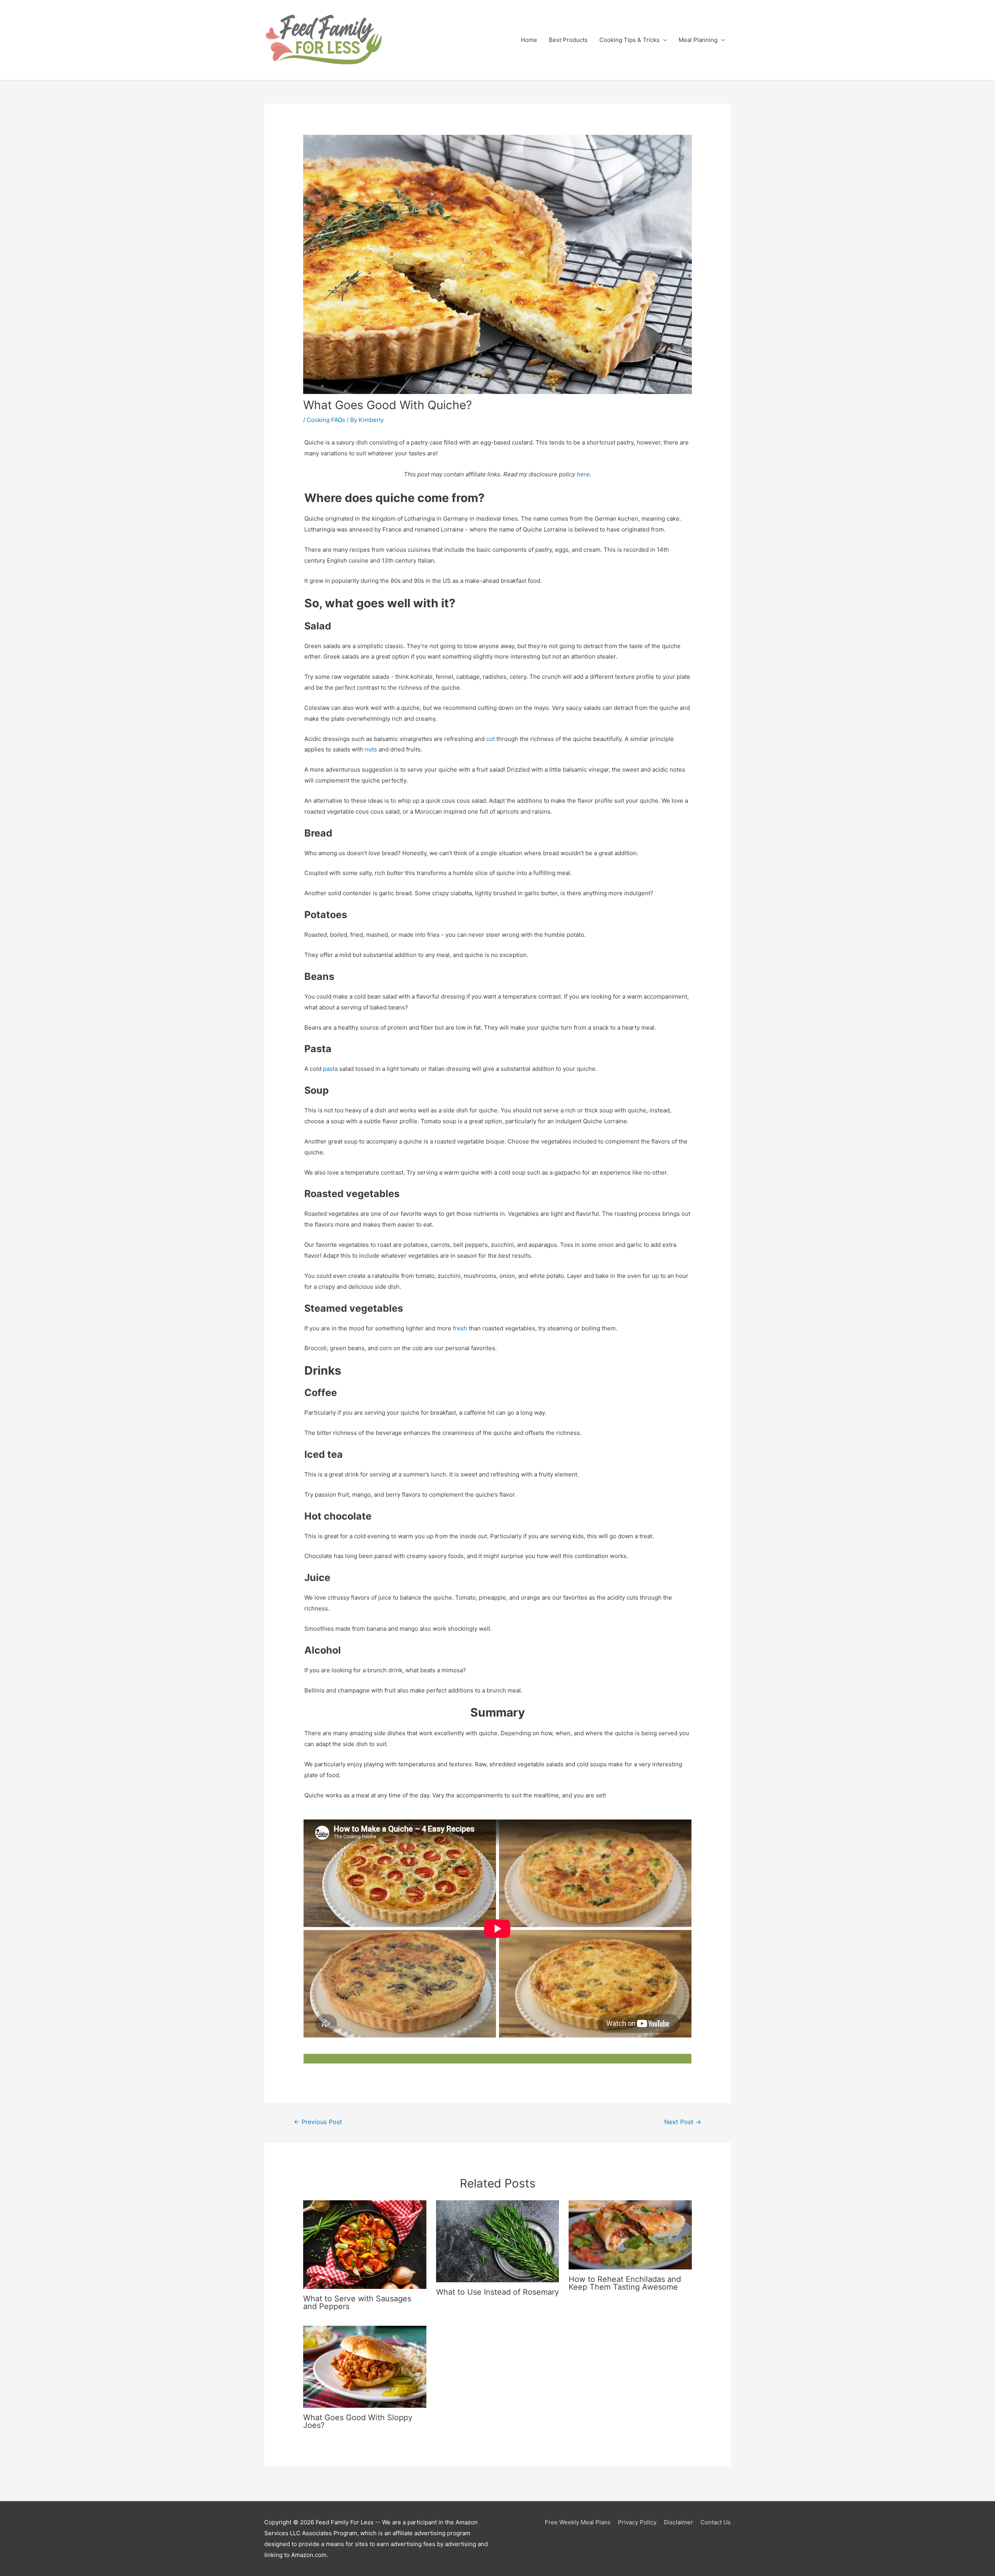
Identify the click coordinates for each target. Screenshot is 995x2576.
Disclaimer (678, 2522)
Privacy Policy (637, 2522)
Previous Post (318, 2122)
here (583, 474)
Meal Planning (698, 40)
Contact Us (715, 2522)
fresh (460, 1328)
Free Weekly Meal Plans (578, 2522)
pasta (330, 1068)
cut (490, 738)
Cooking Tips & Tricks (629, 40)
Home (529, 40)
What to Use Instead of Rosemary (497, 2292)
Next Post (682, 2122)
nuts (371, 749)
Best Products (568, 40)
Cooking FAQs (326, 420)
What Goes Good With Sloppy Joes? (357, 2421)
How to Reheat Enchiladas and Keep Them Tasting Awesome (625, 2283)
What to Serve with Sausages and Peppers (357, 2302)
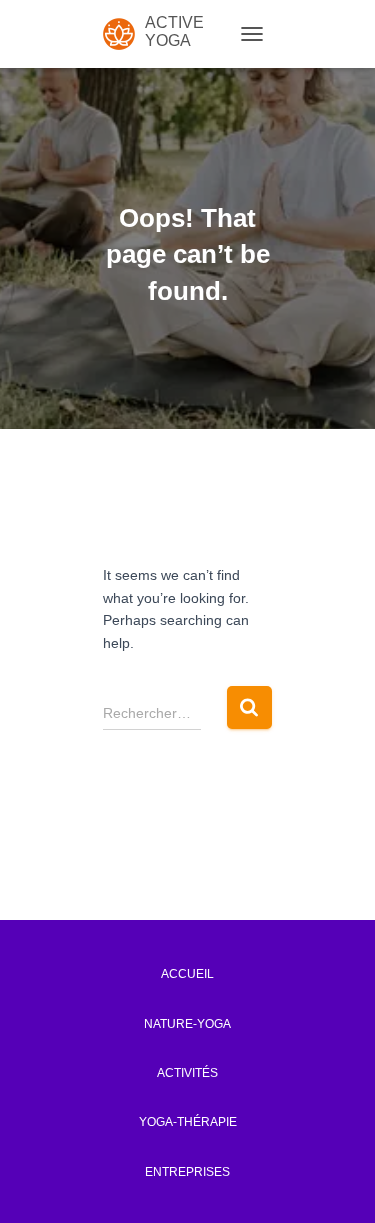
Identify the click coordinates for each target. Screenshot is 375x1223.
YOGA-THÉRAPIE (188, 1122)
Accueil (187, 974)
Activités (187, 1073)
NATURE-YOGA (187, 1024)
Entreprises (187, 1172)
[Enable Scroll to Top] (331, 1183)
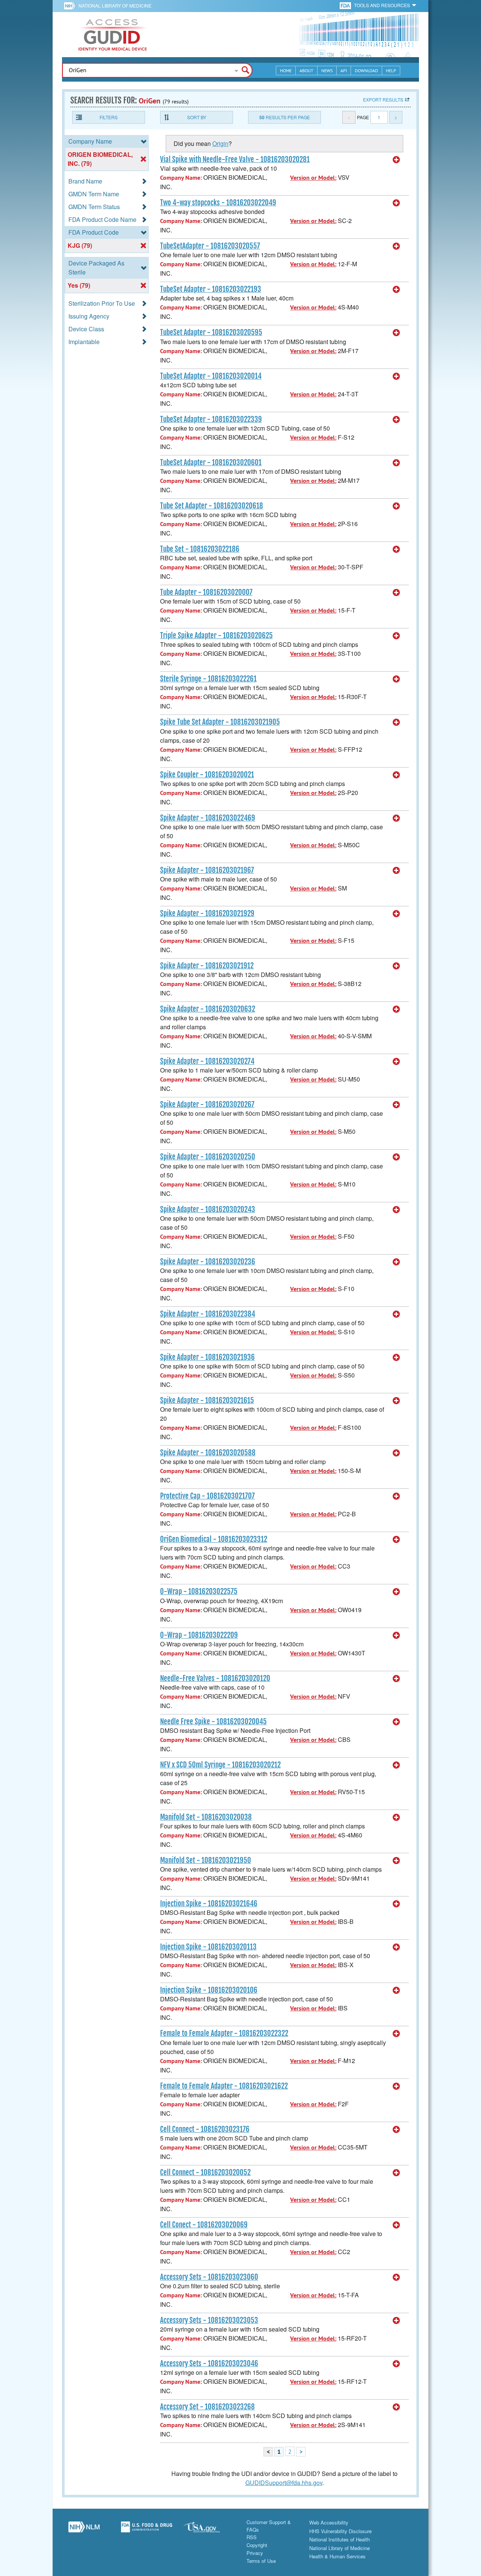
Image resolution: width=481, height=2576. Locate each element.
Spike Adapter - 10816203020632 (207, 1008)
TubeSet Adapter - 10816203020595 (211, 332)
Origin (220, 143)
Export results (383, 99)
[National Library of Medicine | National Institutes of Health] (84, 2529)
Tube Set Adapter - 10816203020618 (211, 505)
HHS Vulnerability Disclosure (340, 2531)
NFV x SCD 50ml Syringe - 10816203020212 (220, 1764)
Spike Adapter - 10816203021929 (207, 913)
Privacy (255, 2552)
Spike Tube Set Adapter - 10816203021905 (220, 722)
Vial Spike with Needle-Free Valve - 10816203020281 (235, 159)
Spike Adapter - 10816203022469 (207, 817)
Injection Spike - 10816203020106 (208, 1990)
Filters (109, 117)
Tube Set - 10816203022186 (199, 549)
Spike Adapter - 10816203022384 (207, 1313)
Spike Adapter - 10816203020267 (207, 1104)
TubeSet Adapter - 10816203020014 (211, 376)
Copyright (257, 2545)
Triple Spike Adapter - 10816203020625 (216, 635)
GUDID (112, 34)
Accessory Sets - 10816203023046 (209, 2363)
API (343, 70)
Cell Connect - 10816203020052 (205, 2172)
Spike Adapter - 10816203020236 (207, 1261)
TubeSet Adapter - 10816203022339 (211, 419)
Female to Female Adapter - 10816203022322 (224, 2033)
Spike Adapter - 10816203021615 (207, 1400)
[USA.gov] (209, 2529)
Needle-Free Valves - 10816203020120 (215, 1678)
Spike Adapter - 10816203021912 (207, 965)
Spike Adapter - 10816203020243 (207, 1209)
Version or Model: (313, 178)
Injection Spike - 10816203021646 (208, 1903)
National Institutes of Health (339, 2539)
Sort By (196, 117)
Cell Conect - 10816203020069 (204, 2224)
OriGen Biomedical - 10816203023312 (213, 1539)
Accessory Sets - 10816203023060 (209, 2277)
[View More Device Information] (396, 160)
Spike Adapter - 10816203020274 (207, 1061)
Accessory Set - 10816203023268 (207, 2406)
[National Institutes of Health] (71, 5)
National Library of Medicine (115, 5)
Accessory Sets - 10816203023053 (209, 2320)
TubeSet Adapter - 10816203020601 (211, 462)
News (327, 70)
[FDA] (346, 5)
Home (286, 70)
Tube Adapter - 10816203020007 (206, 592)
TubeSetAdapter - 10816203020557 (210, 245)
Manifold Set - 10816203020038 (206, 1817)
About (306, 70)
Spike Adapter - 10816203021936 (207, 1357)
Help (391, 70)
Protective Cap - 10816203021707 (207, 1495)
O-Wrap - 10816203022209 (199, 1635)
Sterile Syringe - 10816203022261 (208, 678)
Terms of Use (261, 2560)
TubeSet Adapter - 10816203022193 (210, 289)
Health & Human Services (337, 2556)
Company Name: (181, 178)
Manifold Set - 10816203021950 (205, 1860)
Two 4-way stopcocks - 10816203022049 (218, 202)
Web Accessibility (328, 2522)
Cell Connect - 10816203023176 (205, 2129)
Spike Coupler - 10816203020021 (207, 774)
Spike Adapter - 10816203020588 (208, 1452)
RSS (252, 2537)
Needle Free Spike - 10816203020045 (213, 1721)
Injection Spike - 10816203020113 (208, 1946)
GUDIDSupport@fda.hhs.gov (283, 2482)
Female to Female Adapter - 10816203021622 (224, 2086)
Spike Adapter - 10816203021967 (207, 870)
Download (366, 70)
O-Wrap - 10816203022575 (198, 1591)
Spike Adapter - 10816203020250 (207, 1156)
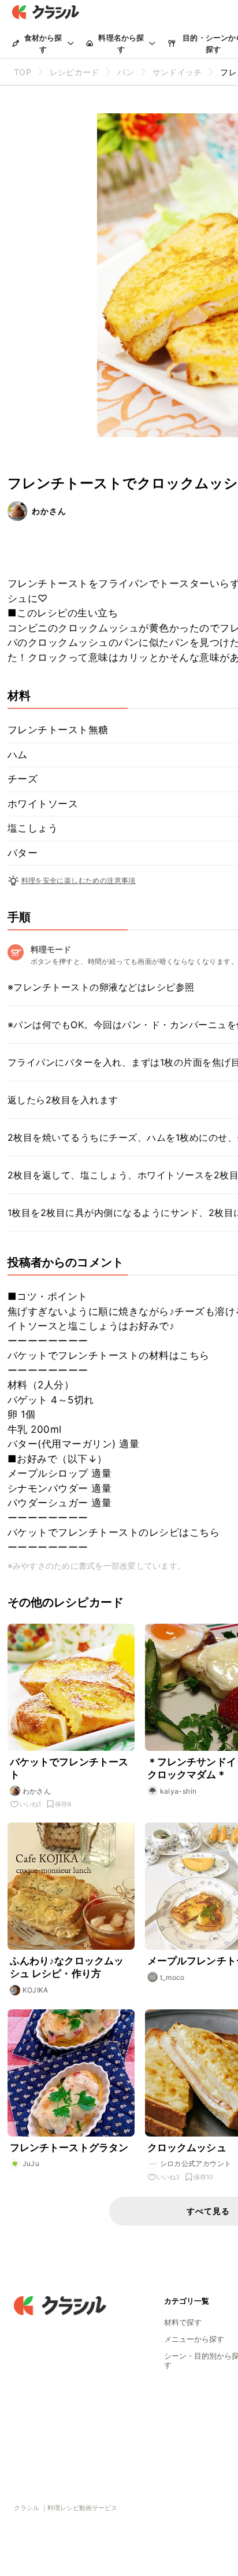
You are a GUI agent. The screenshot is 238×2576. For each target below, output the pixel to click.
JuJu (31, 2163)
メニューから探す (194, 2339)
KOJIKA (36, 1990)
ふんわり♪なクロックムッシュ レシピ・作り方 (67, 1967)
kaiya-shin (178, 1791)
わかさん (49, 511)
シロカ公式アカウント (196, 2163)
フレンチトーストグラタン (69, 2147)
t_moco (172, 1977)
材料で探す (183, 2322)
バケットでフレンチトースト (69, 1768)
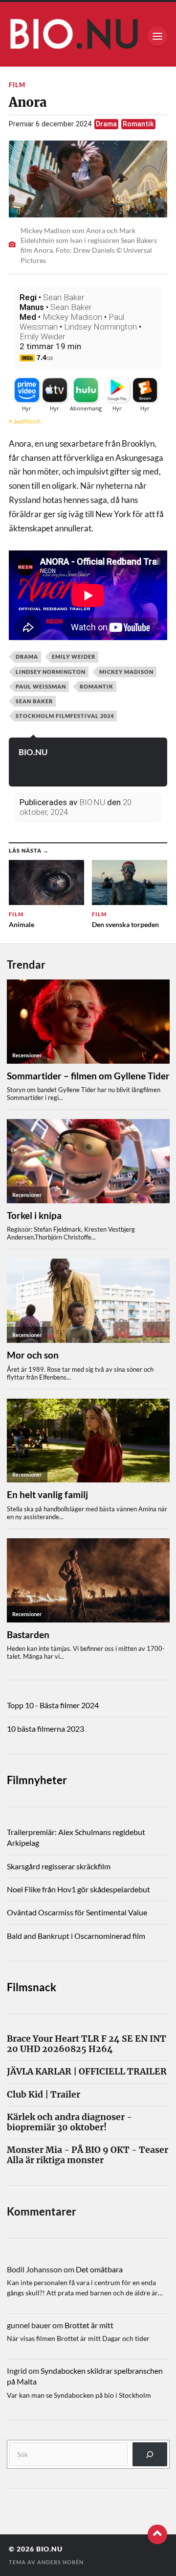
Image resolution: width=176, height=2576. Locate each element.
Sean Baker (63, 297)
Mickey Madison (72, 317)
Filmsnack (31, 1987)
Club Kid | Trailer (43, 2095)
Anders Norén (60, 2562)
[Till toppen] (157, 2534)
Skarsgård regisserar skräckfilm (58, 1866)
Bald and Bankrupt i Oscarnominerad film (76, 1935)
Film (17, 85)
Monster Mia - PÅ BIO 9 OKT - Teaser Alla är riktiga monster (87, 2155)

== == ==

### To do
Lines with "Manifold" in the records: how many are there? Give only the number.

### Solved problem
2